◆ Task objective
Pick out each line in the material below that contains the word "chevron".

◆ Input records
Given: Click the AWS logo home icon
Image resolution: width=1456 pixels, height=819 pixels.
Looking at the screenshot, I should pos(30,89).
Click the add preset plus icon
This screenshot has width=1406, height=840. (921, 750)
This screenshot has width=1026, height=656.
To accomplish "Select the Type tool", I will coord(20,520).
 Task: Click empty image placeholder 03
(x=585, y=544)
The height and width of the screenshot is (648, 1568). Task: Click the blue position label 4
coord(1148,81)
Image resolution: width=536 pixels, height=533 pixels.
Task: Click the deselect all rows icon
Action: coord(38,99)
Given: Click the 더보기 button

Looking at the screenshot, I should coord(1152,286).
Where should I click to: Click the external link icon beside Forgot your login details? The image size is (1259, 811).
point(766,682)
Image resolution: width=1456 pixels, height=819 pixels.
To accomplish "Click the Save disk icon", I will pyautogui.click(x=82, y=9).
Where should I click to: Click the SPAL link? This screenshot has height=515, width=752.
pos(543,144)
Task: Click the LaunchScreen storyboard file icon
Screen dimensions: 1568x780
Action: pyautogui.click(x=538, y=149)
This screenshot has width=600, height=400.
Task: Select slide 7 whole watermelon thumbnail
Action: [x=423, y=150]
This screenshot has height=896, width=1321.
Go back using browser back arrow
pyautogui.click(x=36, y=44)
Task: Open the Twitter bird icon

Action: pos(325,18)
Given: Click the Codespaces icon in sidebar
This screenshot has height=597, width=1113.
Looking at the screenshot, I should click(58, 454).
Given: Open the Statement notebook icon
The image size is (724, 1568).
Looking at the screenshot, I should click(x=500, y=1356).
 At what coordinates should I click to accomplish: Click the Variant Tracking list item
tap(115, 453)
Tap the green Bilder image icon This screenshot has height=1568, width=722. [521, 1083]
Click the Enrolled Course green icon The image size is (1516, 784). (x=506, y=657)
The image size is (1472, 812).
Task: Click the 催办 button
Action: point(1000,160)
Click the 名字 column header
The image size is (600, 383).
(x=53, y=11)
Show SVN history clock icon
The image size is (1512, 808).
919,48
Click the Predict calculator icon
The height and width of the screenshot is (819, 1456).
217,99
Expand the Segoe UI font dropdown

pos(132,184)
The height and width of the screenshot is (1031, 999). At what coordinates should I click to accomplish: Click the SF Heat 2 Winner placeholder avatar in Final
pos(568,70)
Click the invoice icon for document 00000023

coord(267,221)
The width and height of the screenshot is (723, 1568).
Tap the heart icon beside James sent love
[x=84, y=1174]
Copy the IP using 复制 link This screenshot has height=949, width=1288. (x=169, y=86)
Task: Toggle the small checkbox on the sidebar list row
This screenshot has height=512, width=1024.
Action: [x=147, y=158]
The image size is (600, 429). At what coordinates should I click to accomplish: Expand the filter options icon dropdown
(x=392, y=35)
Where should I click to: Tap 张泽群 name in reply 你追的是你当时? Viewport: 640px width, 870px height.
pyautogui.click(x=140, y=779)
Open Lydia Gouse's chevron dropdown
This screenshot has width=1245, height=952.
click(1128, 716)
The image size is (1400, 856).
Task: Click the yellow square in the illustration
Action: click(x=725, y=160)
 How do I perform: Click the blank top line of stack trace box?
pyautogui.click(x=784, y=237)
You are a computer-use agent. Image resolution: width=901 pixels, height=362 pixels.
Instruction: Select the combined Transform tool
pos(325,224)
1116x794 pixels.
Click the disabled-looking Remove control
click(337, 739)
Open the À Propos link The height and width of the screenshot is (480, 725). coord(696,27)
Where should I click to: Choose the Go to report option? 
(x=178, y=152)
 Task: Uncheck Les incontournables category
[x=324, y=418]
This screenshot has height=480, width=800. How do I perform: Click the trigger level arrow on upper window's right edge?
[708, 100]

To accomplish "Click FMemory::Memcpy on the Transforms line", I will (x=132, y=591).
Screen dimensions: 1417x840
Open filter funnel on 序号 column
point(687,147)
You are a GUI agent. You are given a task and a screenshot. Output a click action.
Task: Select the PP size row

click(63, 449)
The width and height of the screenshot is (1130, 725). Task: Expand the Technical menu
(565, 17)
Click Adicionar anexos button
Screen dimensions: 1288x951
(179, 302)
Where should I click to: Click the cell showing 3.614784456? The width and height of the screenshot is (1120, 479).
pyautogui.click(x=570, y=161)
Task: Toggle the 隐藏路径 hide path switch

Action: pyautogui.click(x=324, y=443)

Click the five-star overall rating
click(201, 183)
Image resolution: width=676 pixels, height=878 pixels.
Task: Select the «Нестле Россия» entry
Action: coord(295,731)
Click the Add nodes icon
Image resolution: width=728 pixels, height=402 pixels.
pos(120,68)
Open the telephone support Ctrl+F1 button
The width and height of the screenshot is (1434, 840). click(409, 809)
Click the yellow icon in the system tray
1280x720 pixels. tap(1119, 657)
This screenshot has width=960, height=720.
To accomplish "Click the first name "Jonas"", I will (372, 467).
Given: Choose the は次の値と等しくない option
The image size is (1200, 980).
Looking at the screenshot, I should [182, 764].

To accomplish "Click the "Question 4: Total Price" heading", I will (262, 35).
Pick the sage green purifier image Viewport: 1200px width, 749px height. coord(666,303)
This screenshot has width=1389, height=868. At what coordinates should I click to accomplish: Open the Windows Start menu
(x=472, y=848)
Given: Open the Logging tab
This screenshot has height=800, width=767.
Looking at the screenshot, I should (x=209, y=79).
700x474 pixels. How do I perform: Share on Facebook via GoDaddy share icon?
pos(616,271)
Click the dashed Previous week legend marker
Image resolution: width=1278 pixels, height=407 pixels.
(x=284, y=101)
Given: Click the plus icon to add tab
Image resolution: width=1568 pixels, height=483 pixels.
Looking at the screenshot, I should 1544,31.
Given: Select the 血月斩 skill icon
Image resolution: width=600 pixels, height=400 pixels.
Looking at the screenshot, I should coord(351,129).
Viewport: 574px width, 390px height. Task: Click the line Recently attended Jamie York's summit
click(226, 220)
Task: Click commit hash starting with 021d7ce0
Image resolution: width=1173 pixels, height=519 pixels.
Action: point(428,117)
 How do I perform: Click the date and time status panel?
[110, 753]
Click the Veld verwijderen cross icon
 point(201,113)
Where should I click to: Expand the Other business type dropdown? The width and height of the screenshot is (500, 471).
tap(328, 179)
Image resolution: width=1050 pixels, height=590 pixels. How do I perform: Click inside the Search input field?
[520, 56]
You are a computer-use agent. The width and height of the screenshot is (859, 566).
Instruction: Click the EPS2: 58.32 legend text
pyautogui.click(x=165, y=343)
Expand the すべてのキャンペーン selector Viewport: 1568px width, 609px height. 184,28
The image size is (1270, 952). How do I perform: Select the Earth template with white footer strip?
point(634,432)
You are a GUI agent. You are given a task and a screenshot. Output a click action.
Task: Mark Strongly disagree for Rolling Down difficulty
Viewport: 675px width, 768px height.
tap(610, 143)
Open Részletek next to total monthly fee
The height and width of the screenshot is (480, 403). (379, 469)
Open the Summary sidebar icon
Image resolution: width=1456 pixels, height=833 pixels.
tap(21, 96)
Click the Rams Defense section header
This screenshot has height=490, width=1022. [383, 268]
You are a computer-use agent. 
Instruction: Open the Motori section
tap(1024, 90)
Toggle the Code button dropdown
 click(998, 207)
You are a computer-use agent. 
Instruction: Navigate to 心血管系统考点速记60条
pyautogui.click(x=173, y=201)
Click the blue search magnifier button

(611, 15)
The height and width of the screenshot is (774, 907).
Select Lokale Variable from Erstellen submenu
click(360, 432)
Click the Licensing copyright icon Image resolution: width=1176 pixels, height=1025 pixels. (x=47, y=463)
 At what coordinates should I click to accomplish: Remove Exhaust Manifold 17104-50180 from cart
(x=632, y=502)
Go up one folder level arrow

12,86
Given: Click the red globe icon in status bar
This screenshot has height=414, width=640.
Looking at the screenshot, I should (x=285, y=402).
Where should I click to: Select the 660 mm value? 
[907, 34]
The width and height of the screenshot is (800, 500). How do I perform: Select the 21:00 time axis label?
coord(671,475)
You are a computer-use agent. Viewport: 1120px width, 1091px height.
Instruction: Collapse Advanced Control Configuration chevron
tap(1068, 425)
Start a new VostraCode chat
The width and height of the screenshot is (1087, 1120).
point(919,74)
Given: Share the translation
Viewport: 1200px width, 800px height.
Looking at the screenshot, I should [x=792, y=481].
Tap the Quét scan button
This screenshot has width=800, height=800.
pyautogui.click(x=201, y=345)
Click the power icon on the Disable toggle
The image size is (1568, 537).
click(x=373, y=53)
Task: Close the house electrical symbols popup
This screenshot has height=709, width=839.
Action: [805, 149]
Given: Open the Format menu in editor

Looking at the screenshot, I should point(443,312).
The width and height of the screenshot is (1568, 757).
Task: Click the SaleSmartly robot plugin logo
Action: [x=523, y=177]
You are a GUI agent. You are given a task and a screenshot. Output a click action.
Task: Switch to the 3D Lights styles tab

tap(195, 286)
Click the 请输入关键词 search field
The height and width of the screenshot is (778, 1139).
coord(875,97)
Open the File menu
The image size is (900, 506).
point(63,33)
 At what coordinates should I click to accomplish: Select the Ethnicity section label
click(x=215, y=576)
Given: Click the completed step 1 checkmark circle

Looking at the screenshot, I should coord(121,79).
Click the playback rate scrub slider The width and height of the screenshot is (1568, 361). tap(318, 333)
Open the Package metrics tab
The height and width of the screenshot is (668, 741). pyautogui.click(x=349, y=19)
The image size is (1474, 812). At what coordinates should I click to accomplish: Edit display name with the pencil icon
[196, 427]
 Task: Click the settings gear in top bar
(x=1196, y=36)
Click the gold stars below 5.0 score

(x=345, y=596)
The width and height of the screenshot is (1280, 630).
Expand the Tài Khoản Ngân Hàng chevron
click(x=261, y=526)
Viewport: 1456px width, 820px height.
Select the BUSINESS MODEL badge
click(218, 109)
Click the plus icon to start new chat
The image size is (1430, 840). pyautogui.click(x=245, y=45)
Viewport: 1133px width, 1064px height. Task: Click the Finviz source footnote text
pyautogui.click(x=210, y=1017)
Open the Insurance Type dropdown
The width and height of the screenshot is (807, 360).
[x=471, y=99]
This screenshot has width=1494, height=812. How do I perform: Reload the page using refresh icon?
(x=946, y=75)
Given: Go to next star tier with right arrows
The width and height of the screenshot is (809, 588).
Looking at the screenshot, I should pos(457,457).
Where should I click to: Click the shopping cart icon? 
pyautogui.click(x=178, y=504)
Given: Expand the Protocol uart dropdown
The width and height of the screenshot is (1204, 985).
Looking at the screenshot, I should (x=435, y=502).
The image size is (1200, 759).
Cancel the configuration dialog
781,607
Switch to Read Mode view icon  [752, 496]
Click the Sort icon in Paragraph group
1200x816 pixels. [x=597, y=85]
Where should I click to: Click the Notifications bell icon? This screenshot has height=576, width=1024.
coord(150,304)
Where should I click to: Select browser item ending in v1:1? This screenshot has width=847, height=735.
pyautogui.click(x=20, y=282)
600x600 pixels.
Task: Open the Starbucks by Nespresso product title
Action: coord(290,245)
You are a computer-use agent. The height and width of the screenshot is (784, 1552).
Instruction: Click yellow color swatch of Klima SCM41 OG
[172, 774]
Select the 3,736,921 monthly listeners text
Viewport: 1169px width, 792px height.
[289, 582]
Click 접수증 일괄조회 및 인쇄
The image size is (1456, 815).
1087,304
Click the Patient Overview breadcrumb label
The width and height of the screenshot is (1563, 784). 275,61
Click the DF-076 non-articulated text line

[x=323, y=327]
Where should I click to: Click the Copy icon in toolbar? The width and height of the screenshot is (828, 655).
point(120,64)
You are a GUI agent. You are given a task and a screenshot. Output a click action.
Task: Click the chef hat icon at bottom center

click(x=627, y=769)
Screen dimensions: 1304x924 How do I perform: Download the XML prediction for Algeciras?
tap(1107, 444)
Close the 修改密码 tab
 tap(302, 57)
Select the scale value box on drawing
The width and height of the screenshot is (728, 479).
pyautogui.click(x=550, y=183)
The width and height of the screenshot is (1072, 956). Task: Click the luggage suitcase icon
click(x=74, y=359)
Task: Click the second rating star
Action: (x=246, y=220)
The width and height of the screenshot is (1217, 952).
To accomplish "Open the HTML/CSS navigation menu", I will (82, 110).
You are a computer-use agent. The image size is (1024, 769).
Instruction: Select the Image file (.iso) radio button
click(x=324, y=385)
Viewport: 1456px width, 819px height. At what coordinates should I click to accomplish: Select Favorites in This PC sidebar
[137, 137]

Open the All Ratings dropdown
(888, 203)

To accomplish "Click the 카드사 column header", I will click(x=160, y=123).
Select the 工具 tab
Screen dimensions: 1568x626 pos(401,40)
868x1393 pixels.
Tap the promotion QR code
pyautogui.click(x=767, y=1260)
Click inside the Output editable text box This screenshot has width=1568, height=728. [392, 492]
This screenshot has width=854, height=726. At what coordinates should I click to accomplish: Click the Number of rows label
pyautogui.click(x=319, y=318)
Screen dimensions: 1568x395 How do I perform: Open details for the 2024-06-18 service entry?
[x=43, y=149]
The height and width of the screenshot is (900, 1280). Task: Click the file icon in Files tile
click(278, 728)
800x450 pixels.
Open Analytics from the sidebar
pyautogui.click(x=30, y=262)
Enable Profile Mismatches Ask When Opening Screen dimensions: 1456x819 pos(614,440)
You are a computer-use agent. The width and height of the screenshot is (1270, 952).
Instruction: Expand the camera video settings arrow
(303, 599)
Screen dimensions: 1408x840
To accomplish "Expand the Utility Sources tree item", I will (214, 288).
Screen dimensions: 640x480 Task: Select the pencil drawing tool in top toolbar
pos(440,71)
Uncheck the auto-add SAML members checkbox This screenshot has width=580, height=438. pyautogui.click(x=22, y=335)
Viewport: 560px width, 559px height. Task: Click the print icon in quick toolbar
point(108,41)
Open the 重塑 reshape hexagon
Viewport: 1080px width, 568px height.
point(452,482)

◆ Result
Open Lydia Gouse's chevron dropdown
Instruction: Collapse Advanced Control Configuration chevron
Expand the Tài Khoản Ngân Hàng chevron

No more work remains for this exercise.